To that end, Cex has kept his beats next-level and branched out, sneaking acoustic guitars in and around the rhythms, dropping in unedited field recordings as a breather (“Other Countries”), holding back from rhyming for an intense spoken-word style on the opener “The Wayback Machine,” and contrasting guest Craig Wedren’s shimmering croon with his own punkish howl. Venetian Snares shows up to add threatening violins and cellos to “Stamina,” a two-minute burst of high-wire braggadocio that underlines the new wrinkles. Even when Cex is giving the “middle finger to the indie rock singer” and wack MCs, we can hear him thrashing against his fear that he just might be one himself.

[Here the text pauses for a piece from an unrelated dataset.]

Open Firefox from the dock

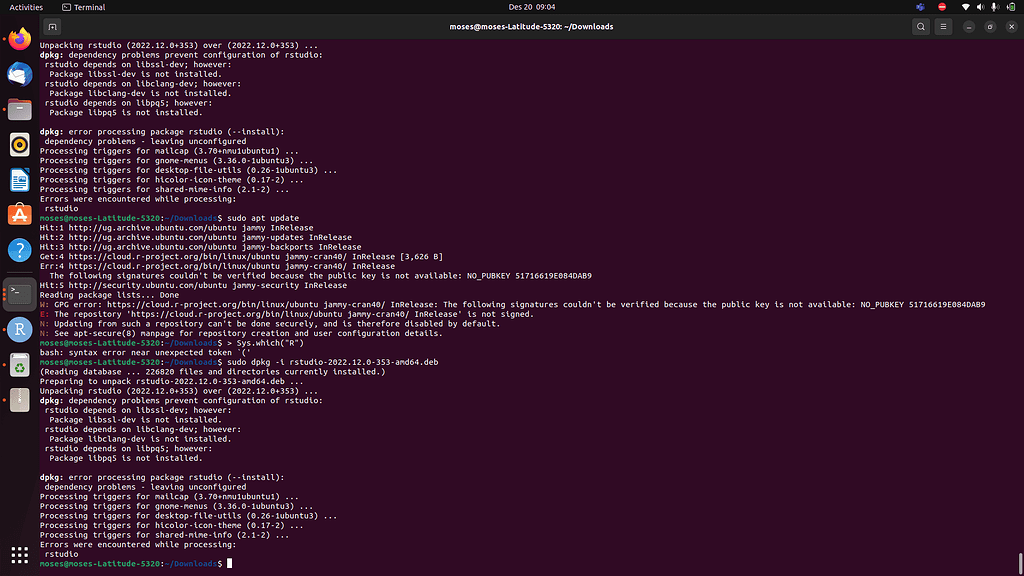(19, 40)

When Kidwell poses รก la David Bowie’s Heroes on the cover, he’s clowning but simultaneously tipping his well-posed hands: just as Bowie’s late-’70s Berlin trilogy found him assimilating his runaway personas into one complex artist, Being Ridden finds Kidwell/Cex achieving synergistic power. On “Earth Shaking Event,” Kidwell sandblasts away the depression caused by a breakup by throwing on his Cex cape, then immediately turns around and explains how he keeps “the real Rjyan safe” by keeping “Cex at Arm’s Length.”

Technically, a record that’s as all over the map of styles as Being Ridden has no business being loved by anyone but self-styled eclectics, but it coheres around Cex’s ability to swing from strangely morbid stories, through haunting instrumentals, to bassbin-rattling indie-rap jams, and come out on the other side of catharsis. Kidwell is aiming at unedited truth, and on Being Ridden he’s getting close. By the end I don’t feel so old anymore.